(Collection entries)
----

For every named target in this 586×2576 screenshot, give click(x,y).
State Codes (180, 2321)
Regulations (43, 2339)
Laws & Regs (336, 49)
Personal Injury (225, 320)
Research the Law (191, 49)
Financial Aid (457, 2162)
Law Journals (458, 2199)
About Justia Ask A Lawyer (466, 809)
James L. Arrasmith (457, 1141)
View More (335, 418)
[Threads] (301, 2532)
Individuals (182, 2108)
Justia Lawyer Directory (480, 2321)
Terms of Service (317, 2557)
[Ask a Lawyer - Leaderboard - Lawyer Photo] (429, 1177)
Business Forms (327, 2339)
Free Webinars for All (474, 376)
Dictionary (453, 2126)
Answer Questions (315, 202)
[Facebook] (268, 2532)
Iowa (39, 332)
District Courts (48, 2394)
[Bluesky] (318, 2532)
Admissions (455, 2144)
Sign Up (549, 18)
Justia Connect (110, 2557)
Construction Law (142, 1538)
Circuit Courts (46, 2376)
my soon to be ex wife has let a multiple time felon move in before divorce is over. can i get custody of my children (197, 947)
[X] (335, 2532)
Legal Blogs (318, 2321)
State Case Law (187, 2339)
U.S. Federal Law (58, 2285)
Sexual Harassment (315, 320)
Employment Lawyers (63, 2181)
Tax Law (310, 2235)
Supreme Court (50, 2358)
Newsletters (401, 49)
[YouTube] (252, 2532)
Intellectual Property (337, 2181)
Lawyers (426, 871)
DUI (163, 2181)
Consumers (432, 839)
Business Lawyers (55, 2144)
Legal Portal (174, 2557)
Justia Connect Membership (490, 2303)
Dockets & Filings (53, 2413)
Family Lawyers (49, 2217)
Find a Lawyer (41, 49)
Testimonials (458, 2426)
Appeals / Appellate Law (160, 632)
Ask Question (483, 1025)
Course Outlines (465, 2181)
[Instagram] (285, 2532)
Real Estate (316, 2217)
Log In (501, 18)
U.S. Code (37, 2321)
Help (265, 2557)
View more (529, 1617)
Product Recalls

----

• Assigned task: Only the lines from the top of the data through the line that contains "Answer Questions (315, 202)" should be quoted, exactly as they stand.

• Answer for the task:
For every named target in this 586×2576 screenshot, give click(x,y).
State Codes (180, 2321)
Regulations (43, 2339)
Laws & Regs (336, 49)
Personal Injury (225, 320)
Research the Law (191, 49)
Financial Aid (457, 2162)
Law Journals (458, 2199)
About Justia Ask A Lawyer (466, 809)
James L. Arrasmith (457, 1141)
View More (335, 418)
[Threads] (301, 2532)
Individuals (182, 2108)
Justia Lawyer Directory (480, 2321)
Terms of Service (317, 2557)
[Ask a Lawyer - Leaderboard - Lawyer Photo] (429, 1177)
Business Forms (327, 2339)
Free Webinars for All (474, 376)
Dictionary (453, 2126)
Answer Questions (315, 202)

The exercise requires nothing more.